Socket Athlons by early next year?
webslacker writes "That's what it looks like, according to the private eyes over at Sharky Extreme. The Athlon Select series, as it will be called, will be aimed at the low end and will use a new ZIF standard called Socket 423 (the number of pins). Oh, and get this... plans are being laid to integrate an 8MB L2 cache. "
The Register is reporting a rumor that AMD has hired a top Alpha engineer to guide the development of the 64bit K8 which may be demo'd as soon as the Microprocessor Forum early next month in San Jose.

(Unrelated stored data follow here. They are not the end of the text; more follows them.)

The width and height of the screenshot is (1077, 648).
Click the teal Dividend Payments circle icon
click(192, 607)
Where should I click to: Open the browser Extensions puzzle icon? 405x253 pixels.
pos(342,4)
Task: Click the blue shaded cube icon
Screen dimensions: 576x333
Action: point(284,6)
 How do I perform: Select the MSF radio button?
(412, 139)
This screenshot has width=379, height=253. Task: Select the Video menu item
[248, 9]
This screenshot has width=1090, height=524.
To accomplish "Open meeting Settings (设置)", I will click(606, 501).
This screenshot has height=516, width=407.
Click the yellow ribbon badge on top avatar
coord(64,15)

SUN sells workstations that will beat the G4 handily except for Altivec stuff, which probably is faster. But they also have the Enterprise 10000 can be equipped with up to 64 processors, which means it will leave a G4 in the dust.

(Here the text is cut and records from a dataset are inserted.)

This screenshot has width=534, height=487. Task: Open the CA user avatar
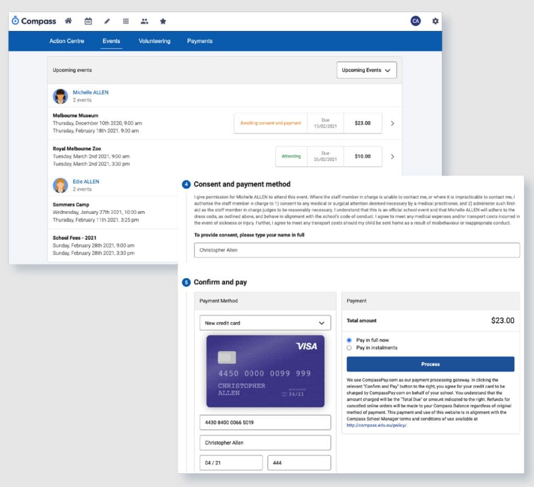[416, 21]
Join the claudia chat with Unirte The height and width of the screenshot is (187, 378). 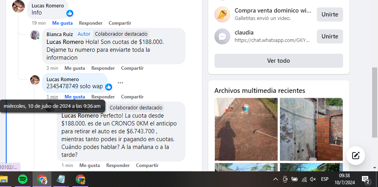coord(330,36)
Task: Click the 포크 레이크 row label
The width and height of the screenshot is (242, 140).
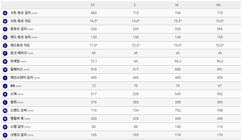Action: pos(18,53)
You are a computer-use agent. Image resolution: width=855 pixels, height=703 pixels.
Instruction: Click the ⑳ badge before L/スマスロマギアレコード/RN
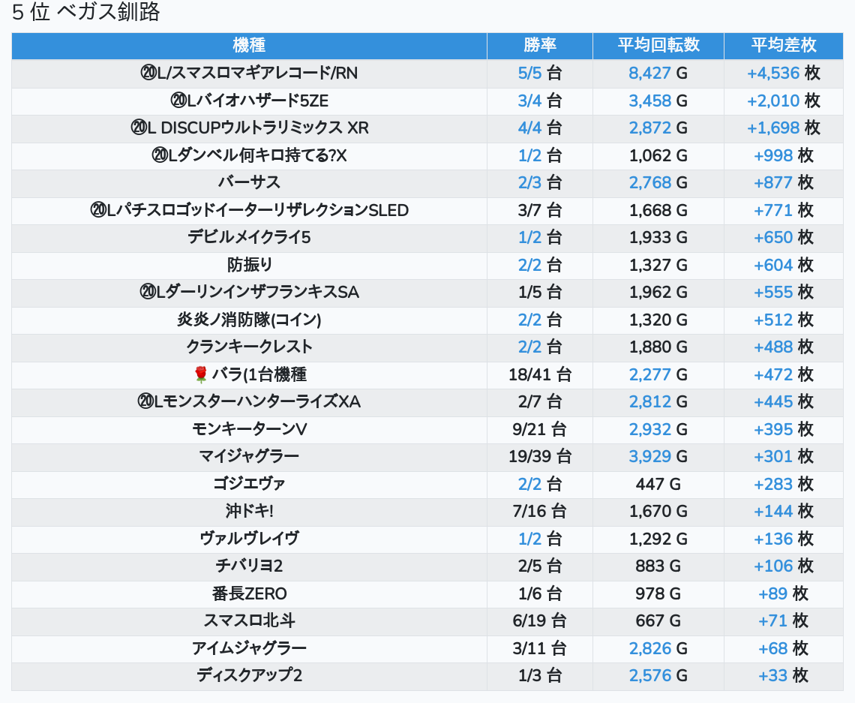[x=148, y=73]
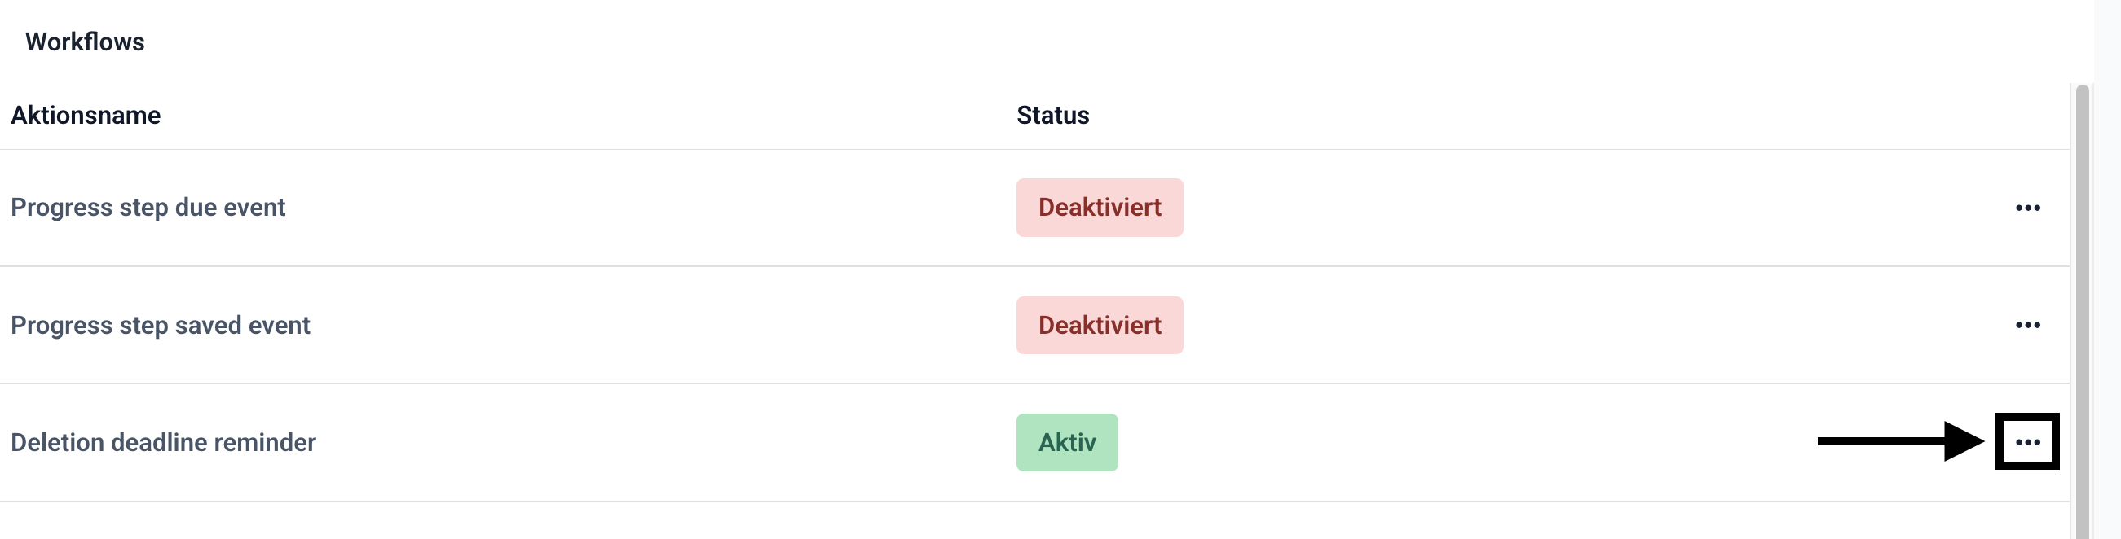
Task: Open three-dot menu for Deletion deadline reminder
Action: click(2027, 442)
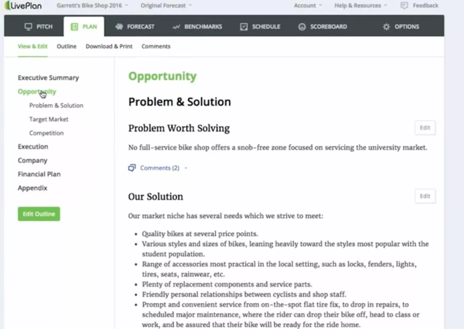
Task: Click the Feedback speech bubble icon
Action: (404, 5)
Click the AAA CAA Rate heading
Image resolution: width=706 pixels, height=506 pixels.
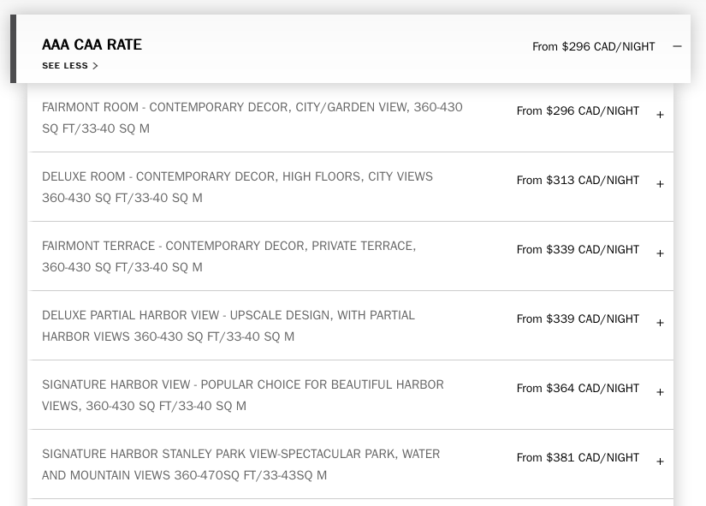pyautogui.click(x=92, y=45)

SGI sells Onyx2 InfiniteReality2, which will beat probably anything else on heavy-duty visualisation stuff, and can be equipped with up to 128 processors.
HP makes the J-5000 workstation, which will also beat a G4 on most tasks, as well as big-ass servers with up to 128 processors.
IBM makes RS/6000 workstations and servers, which can scale up to 128 processors.
Compaq sells XP1000 workstations with a 667MHz Alpha 21264 processor, which will beat the G4 on anything that can't make very good use of Altivec, and there are places that sell dual 667MHz 21264 workstations. Compaq also has the AlphaServer GS line, which can take up to 14 21264's, probably beating the G4 on anything.
Furthermore, the Athlon probably beats the G4 on stuff that doesn't parallellise well, and an 8-way Xeon should be faster for most, if not all, things.
Unfortunately all the systems here, except the Athlon, are far, far more expensive than a G4. But you can get faster systems if you're willing to pay the price. Oh, and all of those run some Unix variant, as well as Windows NT for Alpha and Athlon/PIII.
Also, when it comes to the speed of the G4, it all depends on how useful Altivec is for your app. If it isn't useful, the G4 isn't that impressive. If it is, the G4 should be very good value for money, if Altivec is anywhere near as good as the hype claims it is.
ust what we need to fragment the market a little further...another bloody CPU mounting standard.
Just like in the 70's when semiconductor manufacturers were putting out thousands of different kinds of transistors, these CPU's are meeting different needs. More and bigger busses, I/O, control pins, etc. Its just evolution. Sure, it means more of a choice and incompatibilities. Just like millions of transistor types, we now have cross reference manuals to allow subsitutions from a small stock. I'm sure we will soon have a market for cheap CPU adaptors.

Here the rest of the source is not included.